Miller ci consegna nell’epilogo una brillante spiegazione del perché, superando contesti temporali e dinamiche sociali specifiche, uomini di ogni tempo, luogo e cultura abbiano instaurato e continuino a instaurare rapporti così profondamente radicati nell’esperienza con oggetti inanimati, il cui valore non è definito dal suo valore economico. Con questo libro siamo indotti inoltre a riflettere sul fatto che in un mondo in cui le cose aumentano a dismisura a causa della società del consumo, tendiamo a isolarci dal mondo favorendo materialismo e superficialità, come se le relazioni con le cose andassero necessariamente a discapito delle relazioni con le persone. Ma non è sempre e non è solo così: l’intima relazione soggetto-oggetto deve essere considerata e valutata fuori da un contesto di spreco e di iperconsumo, anzi: forse proprio grazie alla comprensione della profondità di tale relazione possiamo riuscire a dare un valore diverso alle singole cose e uscire dalla spirale del consumo ossessivo e vuoto. Scopriremo così che di norma, più vicini siamo alle cose, più vicini siamo alle persone.

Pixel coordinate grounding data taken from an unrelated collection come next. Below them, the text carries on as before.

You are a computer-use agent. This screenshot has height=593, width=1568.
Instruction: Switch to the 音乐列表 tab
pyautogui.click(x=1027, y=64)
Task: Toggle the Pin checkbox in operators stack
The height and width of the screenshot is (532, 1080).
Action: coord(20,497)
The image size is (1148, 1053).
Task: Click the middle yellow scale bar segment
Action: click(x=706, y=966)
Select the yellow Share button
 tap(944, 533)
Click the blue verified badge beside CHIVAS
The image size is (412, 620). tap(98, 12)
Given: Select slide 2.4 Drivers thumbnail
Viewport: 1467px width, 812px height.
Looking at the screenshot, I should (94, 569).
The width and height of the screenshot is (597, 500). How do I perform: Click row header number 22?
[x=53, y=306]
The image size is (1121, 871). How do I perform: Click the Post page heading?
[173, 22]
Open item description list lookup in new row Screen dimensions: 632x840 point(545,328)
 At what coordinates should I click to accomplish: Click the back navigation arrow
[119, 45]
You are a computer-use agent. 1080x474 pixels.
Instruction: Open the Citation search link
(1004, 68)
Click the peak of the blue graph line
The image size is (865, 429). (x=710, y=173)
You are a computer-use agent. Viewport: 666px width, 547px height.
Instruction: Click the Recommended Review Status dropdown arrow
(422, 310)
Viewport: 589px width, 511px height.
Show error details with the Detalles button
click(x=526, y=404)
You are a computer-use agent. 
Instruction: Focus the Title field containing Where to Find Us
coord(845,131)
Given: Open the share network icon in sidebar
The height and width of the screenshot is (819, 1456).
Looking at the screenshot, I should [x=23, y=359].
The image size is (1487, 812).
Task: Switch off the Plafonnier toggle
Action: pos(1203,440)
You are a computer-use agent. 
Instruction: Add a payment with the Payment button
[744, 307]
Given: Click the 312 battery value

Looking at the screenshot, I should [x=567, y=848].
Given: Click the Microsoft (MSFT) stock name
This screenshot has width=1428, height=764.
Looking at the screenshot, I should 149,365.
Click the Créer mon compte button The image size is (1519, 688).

Per tale motivo consiglio vivamente la lettura di questo testo a noi P.O., perché prima di classificare, ordinare, individuare, prima di supportare un cliente nella riorganizzazione di spazi e offrirgli tecnica e strategia è necessario, e fondamentale, conoscere cosa racconta quell’oggetto accumulato e impolverato, perché è ancora lì e/o perché non è altrove. Potremmo farci spiegare o raccontare questo, perché la risposta sarà un naturale percorso verso la conservazione, o la dismessa, ma soprattutto attraverso il racconto del suo legame con quell’oggetto può aiutarlo a fare esperienza anche di sé.